Two cups of coffee at the HOC 70p, £2.40 in Cafe Nero.

Will said...

Hi Kerry,
Further to your response ie. second homes. If a MP's main residence is in London what is the NEED of a second home at tax payers expense? If there is a need regardess of geographical location the rule could still apply and goverment/council can own the MP housing stock/potfolio.

Kerry said...

Dave, You're drinking in overpriced Westminster tourist traps. And you can't compare coffee out of a push-button machine (which I think is 50p, though it might be 40p for the smallest - even tea is 40p now) with Caffe Nero.

Will, most MPs need somewhere in London AND somewhere in their constituency, although we've just tightened this up so anyone within the M25 has to commute. I spend 3 or 4 nights a week in Bristol and 3 or 4 nights a week in London, but I count Bristol as my main home because I spend nearly all of the 10 week summer recess here as well as half-terms and Easter. (Christmas I'm at my Mum's!) Constituents would I am sure be very unhappy if I resorted to what used to be the common practice of spending all my time in London and paying the seat a visit twice a year.

DaveA said...

Will as Kerry will tell you politically I am not her greatest fan. I think some of the revelations have been an utter disgrace. However MPs do serve a great purpose in democracy in being YOUR representative in Parliament. I hope I am not betraying any confidences here but I know Kerry conscienciously replies to all her constituents letters. Even when she does not agree with the content. I have even met people who have worked with Kerry and not one of them have a bad word to say about her.

As I mentioned before I have also met quite a few MPs, minsters, lobbiests and also their staff and most, if not all, are extremely well read. From my experience of recruitment imhp MPs are underpaid. However it does not justify the abuse that has gone on. Belgravia where the Houses Of Parliament are, is the most expensive real estate in the world, and I mean anywhere. Kerry's £1500 per month flat I think is good value for money. It is unreasonable to be voting at 9 o'clock in the evening and get the 10 o'clock train to Bristol, be home at 1.00 am and get up at 6am to be in Parliament for 9.
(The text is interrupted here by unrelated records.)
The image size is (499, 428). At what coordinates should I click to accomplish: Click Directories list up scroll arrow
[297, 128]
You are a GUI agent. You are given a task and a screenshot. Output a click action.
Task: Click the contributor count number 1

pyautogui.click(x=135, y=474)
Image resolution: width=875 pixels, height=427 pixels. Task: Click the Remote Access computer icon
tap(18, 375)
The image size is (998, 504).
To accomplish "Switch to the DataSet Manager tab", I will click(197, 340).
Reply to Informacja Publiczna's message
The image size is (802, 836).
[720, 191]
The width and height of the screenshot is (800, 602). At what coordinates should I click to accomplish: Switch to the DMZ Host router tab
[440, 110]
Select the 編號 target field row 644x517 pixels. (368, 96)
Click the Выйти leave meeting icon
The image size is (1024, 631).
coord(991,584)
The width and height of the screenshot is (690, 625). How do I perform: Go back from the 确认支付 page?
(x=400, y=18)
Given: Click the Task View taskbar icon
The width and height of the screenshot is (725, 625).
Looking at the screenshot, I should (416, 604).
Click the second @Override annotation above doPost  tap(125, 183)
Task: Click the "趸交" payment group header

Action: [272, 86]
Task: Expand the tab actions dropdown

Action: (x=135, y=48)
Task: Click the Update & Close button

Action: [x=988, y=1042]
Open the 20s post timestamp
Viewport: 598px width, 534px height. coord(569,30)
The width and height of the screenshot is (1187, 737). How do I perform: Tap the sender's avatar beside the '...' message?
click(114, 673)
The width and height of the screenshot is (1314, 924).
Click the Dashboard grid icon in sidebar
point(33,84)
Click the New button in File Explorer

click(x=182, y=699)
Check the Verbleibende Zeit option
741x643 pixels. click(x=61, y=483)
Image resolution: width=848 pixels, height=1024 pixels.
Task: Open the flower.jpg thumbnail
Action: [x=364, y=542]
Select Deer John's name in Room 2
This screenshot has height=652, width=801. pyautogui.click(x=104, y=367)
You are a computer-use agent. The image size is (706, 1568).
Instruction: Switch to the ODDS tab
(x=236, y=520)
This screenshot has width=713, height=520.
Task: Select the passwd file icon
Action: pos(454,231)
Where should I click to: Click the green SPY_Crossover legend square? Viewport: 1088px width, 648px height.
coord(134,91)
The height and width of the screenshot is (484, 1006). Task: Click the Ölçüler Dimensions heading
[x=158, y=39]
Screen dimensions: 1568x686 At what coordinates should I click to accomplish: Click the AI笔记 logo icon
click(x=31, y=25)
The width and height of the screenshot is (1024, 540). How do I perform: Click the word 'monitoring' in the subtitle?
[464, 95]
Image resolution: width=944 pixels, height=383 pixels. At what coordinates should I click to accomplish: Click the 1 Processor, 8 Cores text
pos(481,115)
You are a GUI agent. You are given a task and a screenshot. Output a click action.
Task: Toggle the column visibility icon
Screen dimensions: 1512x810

Kerry, the price of drinks at the Westminster Arms is the average price I pay in central London. Maybe I might of got 25-40p change elsewhere.

And please don't think I have gone native :)

Kerry said...

Just to correct you a little bit (tho' thanks for the post) - on Mondays and Tuesdays votes START at 10pm, so if there were two votes, (which each take about 15 minutes) I'd miss the 22.45pm from Paddington and would end up on the last train, the 23.30 - which gets to Bristol at 1.35am. And that's if the trains run on time... which is a big 'if'!

emma said...

Hello Kerry,

I am a teacher, I work long hours but we are not even allowed a free cup of tea at school because it is public money and there is no allowance for it. How can you justify your £25 a day?